= Hubert Tubbs =

American singer

Hubert Tubbs (November 18, 1947 - September 9, 2024) was an American vocalist, singer, and songwriter of soul, funk, and gospel and has cooperated with a number of music acts.

His debut introduction was as a lead vocalist for the band Tower of Power (also known as TOP), an American R&B-based band, originating in Oakland, California. In 1975 he replaced Lenny Williams, who had fronted the band between early 1973 and late 1974.

Tubbs became lead vocalist for TOP's 1975 album In the Slot and again appearing as lead singer for the band's 1976 tour and live album Live and in Living Color. He would serve as a co-writer on the ensuing albums Ain't Nothin' Stoppin' Us Now in 1976 with "You Ought to Be Havin' Fun" and 1978 album We Came to Play! with "Share My Life" and "Am I a Fool?".

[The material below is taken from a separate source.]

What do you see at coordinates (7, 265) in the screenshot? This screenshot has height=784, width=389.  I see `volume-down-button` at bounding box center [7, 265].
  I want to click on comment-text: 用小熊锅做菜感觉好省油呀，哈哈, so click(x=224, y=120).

Tubbs moved from the USA to Austria at the end of the 90s, where The Horny Funk Brothers (also known as HFB) were founded in 1999 with Hubert Tubbs as frontman.

In 2007, he collaborated with The Freedom Warriors in a joint album called ... And Nothing But the Truth that featured Tubbs and Sista Sonic. In 2008 he appeared with The Johnwaynes in the EP Muzzle that featured Tubbs and in deep house artist Fritz Da Groove in the MP3 "It's Alright" / "Sunshine".

In 2014, he came to prominence again with being featured as vocalist for the French electropop trio Panzer Flower in their song "We Are Beautiful".

In 2021, The Horny Funk Brothers feat. Hubert Tubbs released the CD "Funky Is The Way We Roll".

Tubbs died in Vienna, Austria in September of 2024.

==Discography==
===Albums and EPs===
- with Tower of Power
- 1975: In the Slot
- 1976: Live and in Living Color
- with The Horny Funk Brothers
- 2021: Funky Is The Way We Roll
- Joint albums
- 2007: ... And Nothing But the Truth (The Freedom Warriors featuring Hubert Tubbs and Sista Sonic)
- 2008: Muzzle EP (The Johnwaynes featuring Hubert Tubbs)

===Singles===
- Featured in

| Year | Single | Peak positions |  |  | Album |
| FR | BEL (Vl) | BEL (Wa) |
| 2014 | "We Are Beautiful" (Panzer Flower featuring Hubert Tubbs) | 17 | 11 | 9 |  |

- Others
- 2008: "It's Alright" / "Sunshine" (Fritz Da Groove featuring Hubert Tubbs)

==In popular culture==
- in 1987, he was part of the soundtrack for the film Blind Date with the song "Crash, Bang, Boom".